[Stored data entries]
○ ○ ○

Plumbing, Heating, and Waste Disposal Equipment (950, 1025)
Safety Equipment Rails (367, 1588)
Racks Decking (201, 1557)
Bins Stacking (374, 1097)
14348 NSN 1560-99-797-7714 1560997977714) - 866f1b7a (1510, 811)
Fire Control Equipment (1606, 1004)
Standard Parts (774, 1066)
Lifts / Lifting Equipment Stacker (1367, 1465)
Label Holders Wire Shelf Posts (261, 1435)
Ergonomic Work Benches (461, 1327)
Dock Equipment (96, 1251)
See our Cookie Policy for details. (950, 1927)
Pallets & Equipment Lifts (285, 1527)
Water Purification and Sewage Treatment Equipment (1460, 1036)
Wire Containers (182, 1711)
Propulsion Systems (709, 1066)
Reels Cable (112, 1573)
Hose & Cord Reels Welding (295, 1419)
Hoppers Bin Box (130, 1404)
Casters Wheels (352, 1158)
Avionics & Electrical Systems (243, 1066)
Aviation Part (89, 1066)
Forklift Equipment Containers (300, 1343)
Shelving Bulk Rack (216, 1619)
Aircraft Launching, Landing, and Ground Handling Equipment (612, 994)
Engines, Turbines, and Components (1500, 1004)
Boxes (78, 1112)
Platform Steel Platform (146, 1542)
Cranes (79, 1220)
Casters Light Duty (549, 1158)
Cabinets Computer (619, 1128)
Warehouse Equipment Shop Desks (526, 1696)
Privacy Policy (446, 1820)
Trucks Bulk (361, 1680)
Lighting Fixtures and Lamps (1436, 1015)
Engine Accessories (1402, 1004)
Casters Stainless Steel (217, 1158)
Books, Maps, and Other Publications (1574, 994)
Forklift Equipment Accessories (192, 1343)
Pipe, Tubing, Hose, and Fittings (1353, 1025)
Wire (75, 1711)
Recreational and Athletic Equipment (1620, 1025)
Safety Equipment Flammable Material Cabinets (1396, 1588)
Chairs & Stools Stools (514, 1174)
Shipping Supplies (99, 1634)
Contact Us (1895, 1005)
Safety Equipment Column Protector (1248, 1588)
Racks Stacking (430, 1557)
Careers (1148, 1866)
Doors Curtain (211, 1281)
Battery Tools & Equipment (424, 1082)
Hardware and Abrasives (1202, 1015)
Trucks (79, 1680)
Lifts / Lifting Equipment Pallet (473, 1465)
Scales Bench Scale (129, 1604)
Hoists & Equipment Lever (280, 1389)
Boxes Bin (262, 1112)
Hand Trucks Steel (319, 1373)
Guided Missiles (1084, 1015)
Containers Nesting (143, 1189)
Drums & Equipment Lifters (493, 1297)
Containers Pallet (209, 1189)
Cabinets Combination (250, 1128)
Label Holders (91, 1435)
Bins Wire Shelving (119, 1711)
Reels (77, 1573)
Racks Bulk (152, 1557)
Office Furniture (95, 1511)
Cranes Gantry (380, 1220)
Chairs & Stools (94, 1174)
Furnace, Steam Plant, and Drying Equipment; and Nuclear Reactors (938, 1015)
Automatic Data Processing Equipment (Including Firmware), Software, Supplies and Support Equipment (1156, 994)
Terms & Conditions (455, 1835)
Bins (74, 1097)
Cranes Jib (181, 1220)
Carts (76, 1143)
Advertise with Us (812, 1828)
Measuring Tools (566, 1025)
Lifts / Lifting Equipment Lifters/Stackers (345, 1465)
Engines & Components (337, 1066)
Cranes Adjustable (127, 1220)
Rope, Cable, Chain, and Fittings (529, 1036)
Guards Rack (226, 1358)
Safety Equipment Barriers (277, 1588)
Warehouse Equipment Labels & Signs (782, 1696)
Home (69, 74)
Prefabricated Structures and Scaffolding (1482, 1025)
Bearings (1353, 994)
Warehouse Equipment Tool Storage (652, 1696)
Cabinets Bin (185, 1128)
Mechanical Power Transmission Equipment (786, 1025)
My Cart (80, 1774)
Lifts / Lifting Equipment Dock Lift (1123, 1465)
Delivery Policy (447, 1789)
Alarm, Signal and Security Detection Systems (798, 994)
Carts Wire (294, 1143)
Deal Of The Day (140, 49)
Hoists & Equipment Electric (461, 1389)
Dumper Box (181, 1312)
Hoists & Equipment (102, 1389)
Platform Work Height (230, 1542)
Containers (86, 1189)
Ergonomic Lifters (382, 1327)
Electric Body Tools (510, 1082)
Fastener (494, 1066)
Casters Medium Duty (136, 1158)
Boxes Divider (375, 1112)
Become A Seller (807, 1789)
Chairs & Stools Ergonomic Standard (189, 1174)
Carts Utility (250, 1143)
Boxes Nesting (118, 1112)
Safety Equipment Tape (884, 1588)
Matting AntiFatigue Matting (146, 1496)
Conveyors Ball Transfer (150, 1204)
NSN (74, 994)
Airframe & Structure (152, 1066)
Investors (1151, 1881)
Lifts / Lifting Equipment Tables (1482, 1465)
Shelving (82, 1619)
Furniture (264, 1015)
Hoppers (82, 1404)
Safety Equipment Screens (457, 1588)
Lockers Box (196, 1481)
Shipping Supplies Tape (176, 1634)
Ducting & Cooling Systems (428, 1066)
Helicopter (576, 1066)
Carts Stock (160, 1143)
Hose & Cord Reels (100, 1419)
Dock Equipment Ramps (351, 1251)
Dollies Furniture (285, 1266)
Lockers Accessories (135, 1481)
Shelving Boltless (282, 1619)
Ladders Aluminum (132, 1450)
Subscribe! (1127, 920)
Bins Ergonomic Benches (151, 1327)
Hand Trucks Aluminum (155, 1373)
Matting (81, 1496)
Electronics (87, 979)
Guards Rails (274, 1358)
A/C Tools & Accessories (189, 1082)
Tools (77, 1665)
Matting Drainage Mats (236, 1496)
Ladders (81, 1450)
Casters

○ ○ ○

◆ Problem statement: Taking the lines above, repeat exactly those from the line that contains "Lifts / Lifting Equipment Dock" through the line that contains "Carts Utility (250, 1143)", and both of those lines as well. Include nothing else.

◆ Written response:
Lifts / Lifting Equipment Dock Lift (1123, 1465)
Delivery Policy (447, 1789)
Alarm, Signal and Security Detection Systems (798, 994)
Carts Wire (294, 1143)
Deal Of The Day (140, 49)
Hoists & Equipment Electric (461, 1389)
Dumper Box (181, 1312)
Hoists & Equipment (102, 1389)
Platform Work Height (230, 1542)
Containers (86, 1189)
Ergonomic Lifters (382, 1327)
Electric Body Tools (510, 1082)
Fastener (494, 1066)
Casters Medium Duty (136, 1158)
Boxes Divider (375, 1112)
Become A Seller (807, 1789)
Chairs & Stools Ergonomic Standard (189, 1174)
Carts Utility (250, 1143)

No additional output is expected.